この上半期を締めくくる最後のイベントは……新しい知り合いからの招待だった。
そう、リーヴァイからのね。
午後の長いお茶をたっぷりと楽しんで、お互いの興味があることについて言葉を交わす。そして、彼は最後に私に花束を渡したの。

♣の7/♥の4/♦の7…アマリリス・サンザシ・クチナシ。目標にかなった人物から贈られてくる。
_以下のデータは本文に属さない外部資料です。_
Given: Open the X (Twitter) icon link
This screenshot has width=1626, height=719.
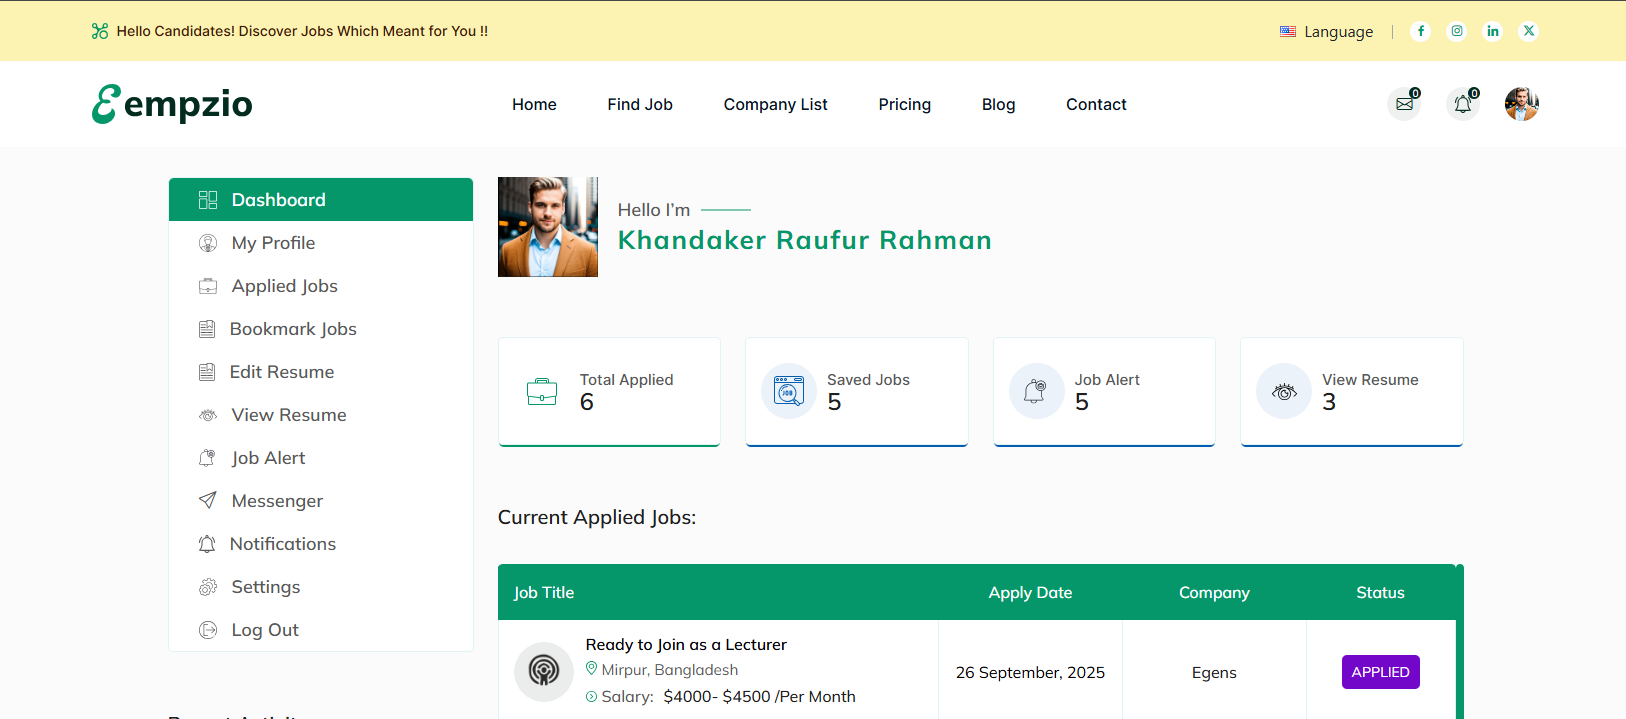Looking at the screenshot, I should pos(1528,31).
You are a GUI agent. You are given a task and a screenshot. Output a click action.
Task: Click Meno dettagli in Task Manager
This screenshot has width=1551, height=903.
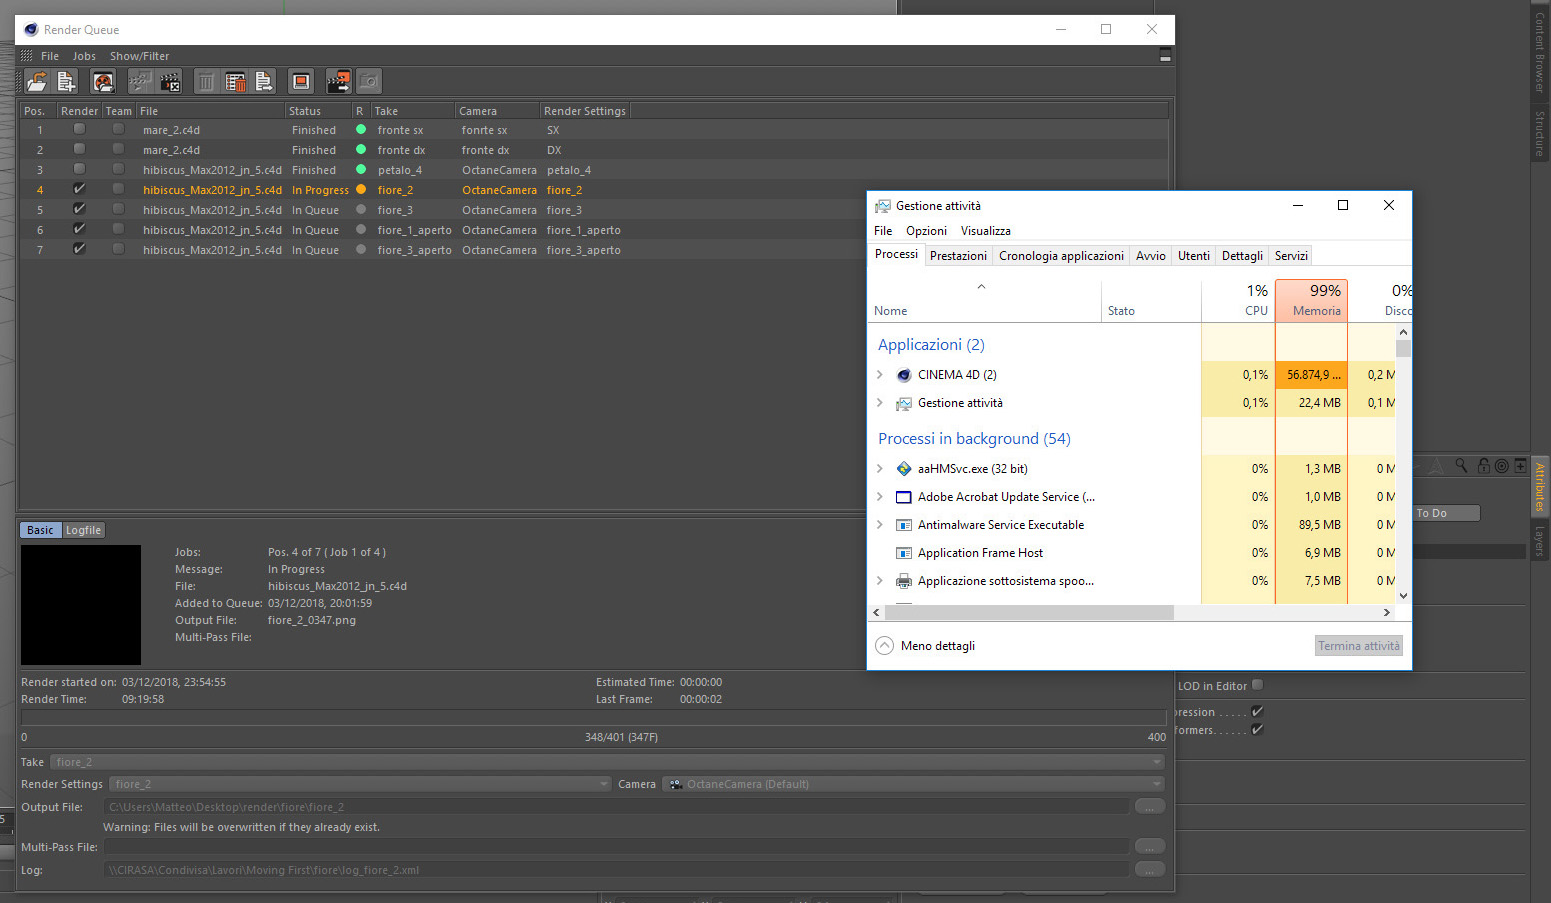coord(938,646)
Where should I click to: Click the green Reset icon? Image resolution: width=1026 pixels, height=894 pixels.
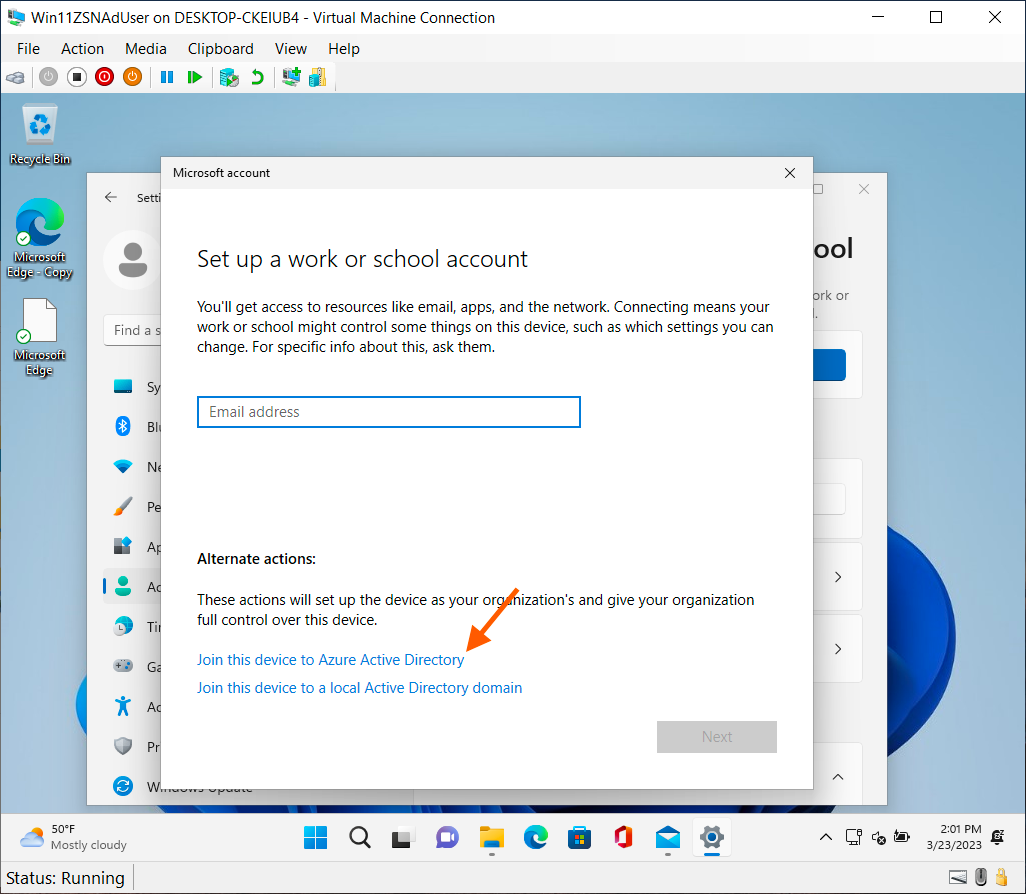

希望、決意、そして秘密……その花束は、彼の言葉そのもののようだった。
私は一歩引いて距離感を外し、彼と触れ合わないように花束を手にした。そして折り目正しく辞儀をして、彼の邸宅を後にした――

私は迷っている。
目的に対して踏み出したのは事実。
でも――本当に、これでいいのかしら。

【ジャーナルの中断】

ロンドン・シーズンの上半期が終わる。眩しい日差しの中に鳥が歌い、緑の風が吹き渡る、熱く激しい下半期がやってくる。
まだ少し迷う気持ちはあるけど……私にとって必要なものを手に入れるには、この「季節」を利用するしかなさそうね。